The most salient example is Quebec's proposal to pass a law requiring ISPs to channel all on-line gambling by Quebec residents to its own official Lotto Quebec site. The Internet Society has written to the Minister of Finance of Quebec, Carlos Leitao, to advise him that the proposals are difficult to engineer, and futile since, if you have access to a VPN, you have ready means to disguise your point of origin.

The letter is found here.

One of the interventions on this point came from Konrad von Finckenstein, the former chairman of the CRTC. His proposal was to have the Parliament of Canada declare that the Internet was for the general good of Canada.
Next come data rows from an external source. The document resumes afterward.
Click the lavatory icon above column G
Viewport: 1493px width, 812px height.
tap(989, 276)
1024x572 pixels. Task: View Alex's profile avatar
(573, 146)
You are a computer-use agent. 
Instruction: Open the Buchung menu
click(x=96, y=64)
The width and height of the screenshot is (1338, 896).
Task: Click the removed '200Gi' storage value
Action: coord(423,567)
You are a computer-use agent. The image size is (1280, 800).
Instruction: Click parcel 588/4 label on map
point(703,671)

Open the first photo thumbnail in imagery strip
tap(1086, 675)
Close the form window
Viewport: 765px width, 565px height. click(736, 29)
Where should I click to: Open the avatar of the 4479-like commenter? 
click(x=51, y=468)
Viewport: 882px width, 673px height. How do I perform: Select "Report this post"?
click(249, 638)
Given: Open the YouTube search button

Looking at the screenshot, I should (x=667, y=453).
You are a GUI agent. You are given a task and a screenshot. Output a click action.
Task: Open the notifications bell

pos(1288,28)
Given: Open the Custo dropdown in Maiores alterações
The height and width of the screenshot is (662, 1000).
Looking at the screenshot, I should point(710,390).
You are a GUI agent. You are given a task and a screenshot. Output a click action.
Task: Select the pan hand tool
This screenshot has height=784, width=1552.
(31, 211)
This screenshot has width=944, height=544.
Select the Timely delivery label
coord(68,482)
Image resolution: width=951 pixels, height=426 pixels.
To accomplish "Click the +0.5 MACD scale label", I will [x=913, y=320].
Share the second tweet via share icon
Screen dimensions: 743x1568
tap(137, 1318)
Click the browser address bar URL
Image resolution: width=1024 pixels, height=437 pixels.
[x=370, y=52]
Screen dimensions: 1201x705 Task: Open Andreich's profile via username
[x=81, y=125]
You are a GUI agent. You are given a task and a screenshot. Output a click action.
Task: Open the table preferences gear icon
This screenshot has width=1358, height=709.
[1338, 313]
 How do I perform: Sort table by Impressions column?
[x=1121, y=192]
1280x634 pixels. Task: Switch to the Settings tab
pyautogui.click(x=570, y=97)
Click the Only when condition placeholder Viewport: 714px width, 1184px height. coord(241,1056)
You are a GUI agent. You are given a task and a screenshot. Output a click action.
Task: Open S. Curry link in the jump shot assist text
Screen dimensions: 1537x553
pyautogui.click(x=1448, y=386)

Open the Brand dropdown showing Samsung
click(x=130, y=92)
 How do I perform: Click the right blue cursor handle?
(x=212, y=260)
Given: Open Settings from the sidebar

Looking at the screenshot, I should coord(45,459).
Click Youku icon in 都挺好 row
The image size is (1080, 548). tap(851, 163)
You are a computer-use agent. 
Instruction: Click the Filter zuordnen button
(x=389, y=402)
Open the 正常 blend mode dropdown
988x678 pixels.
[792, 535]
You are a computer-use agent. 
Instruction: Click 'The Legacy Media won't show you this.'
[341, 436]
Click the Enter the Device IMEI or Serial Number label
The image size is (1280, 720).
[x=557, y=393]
The power arises under section 92(10) of the Constitution Act 1867, which is one of three exceptions to provincial jurisdiction over local works and undertakings.

92 (10). 
Local Works and Undertakings other than such as are of the following Classes:

c) Such Works as, although wholly situate within the Province, are before or after their Execution declared by the Parliament of Canada to be for the general Advantage of Canada or for the Advantage of Two or more of the Provinces.

 

If such a declaration ever passed the federal Parliament, it would have the immediate effect of vacating provincial jurisdiction (to the extent that any such jurisdiction exists), and in so doing it would eliminate the threat of various provinces to block or hinder interprovincial commerce conducted by means of the Internet. It would prevent the need for a multitude of expensive legal appeals to the Supreme Court to fight provincial favouritism towards their sites, projects or policies.The idea of one  regulator rather than eleven or thirteen has a certain attraction.

I think it is an idea that the Canadian Chapter of the Internet Society should take up.